[Task prompt] Output the part of the listing that opens with the line containing "1024x407 pixels." and closes with the line containing "Click the line", reproducing each line exactly.

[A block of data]
===
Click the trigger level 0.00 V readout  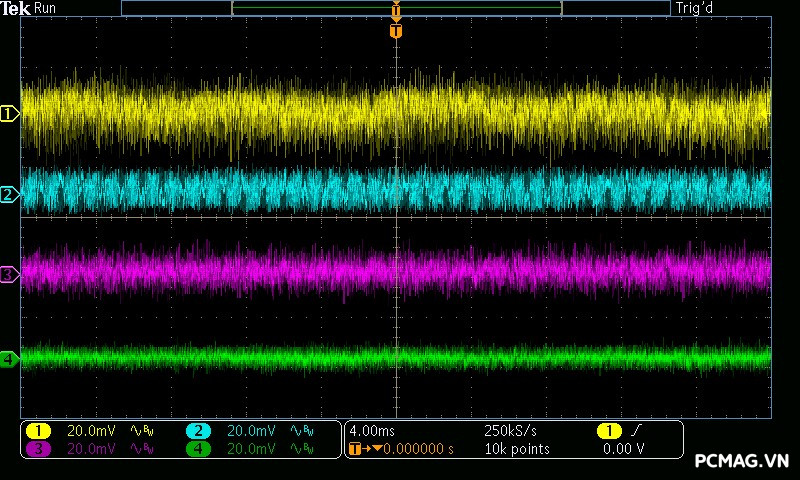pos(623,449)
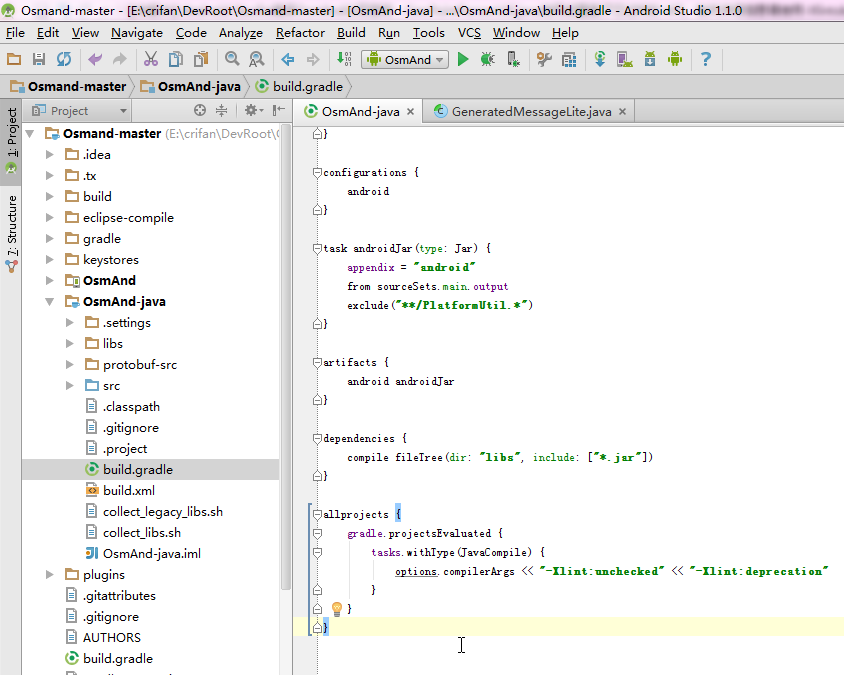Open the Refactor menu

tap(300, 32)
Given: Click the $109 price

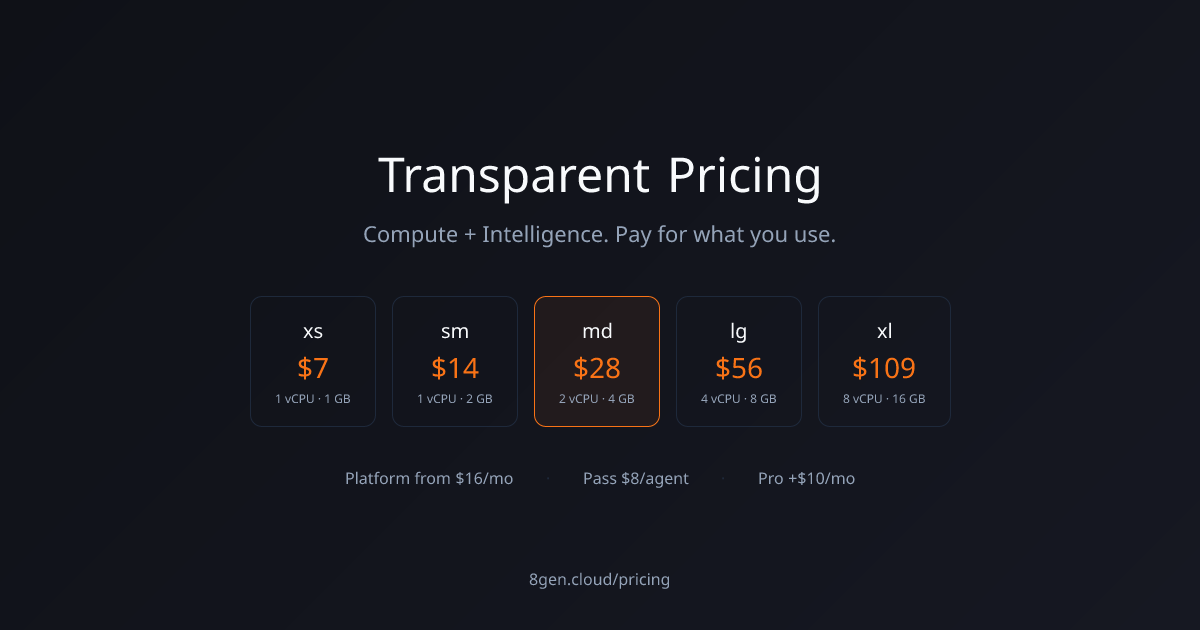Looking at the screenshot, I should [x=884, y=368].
===
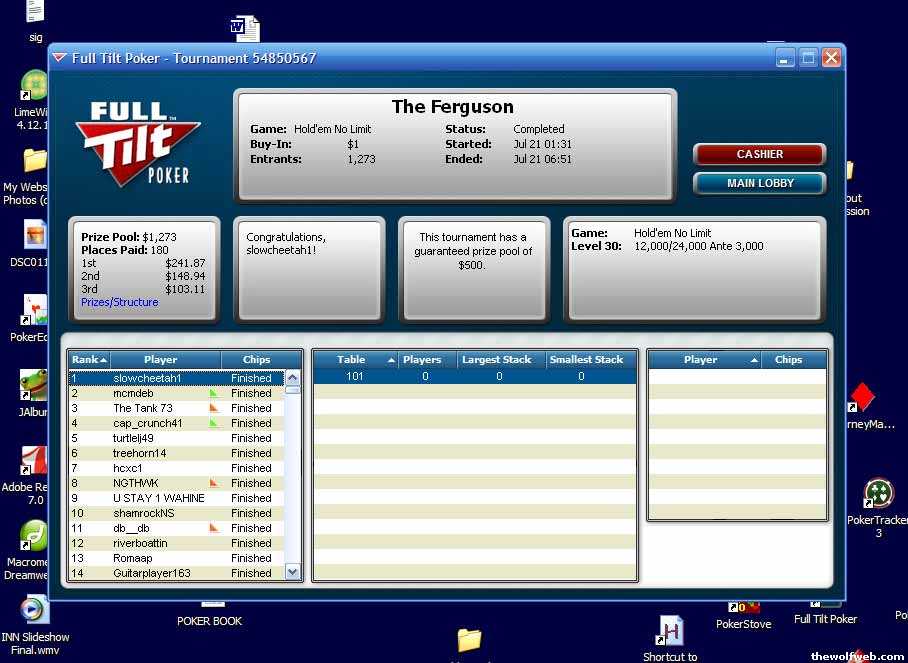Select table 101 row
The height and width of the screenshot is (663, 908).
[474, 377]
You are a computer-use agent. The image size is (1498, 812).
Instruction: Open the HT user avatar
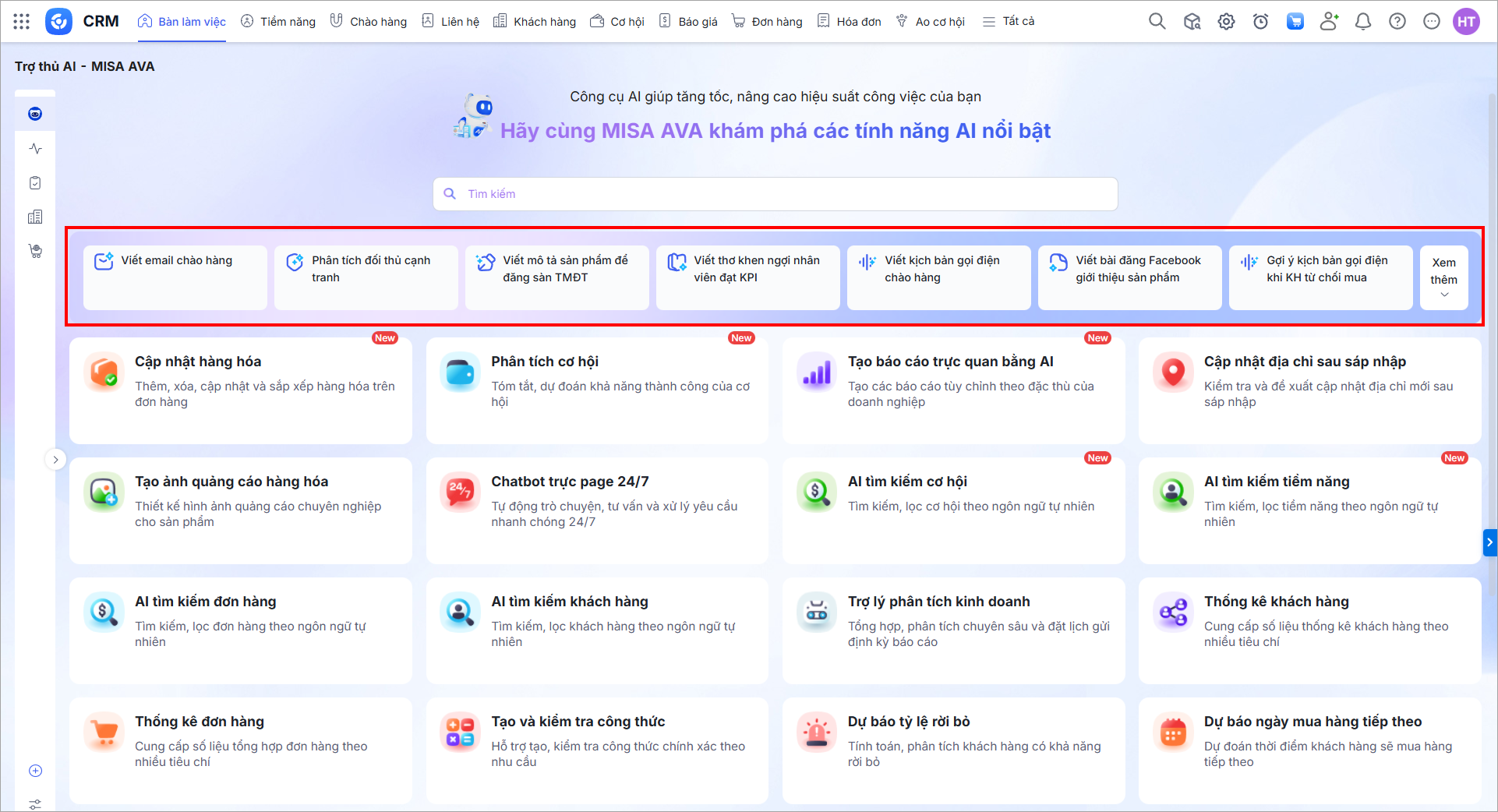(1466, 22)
===
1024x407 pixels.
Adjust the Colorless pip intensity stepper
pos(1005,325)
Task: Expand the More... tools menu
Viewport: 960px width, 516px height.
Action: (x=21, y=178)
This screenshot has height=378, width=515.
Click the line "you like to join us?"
===
[Problem solution]
1024x407 pixels.
Adjust the Colorless pip intensity stepper
pos(1005,325)
Task: Expand the More... tools menu
Viewport: 960px width, 516px height.
Action: (x=21, y=178)
This screenshot has height=378, width=515.
Click the line "you like to join us?"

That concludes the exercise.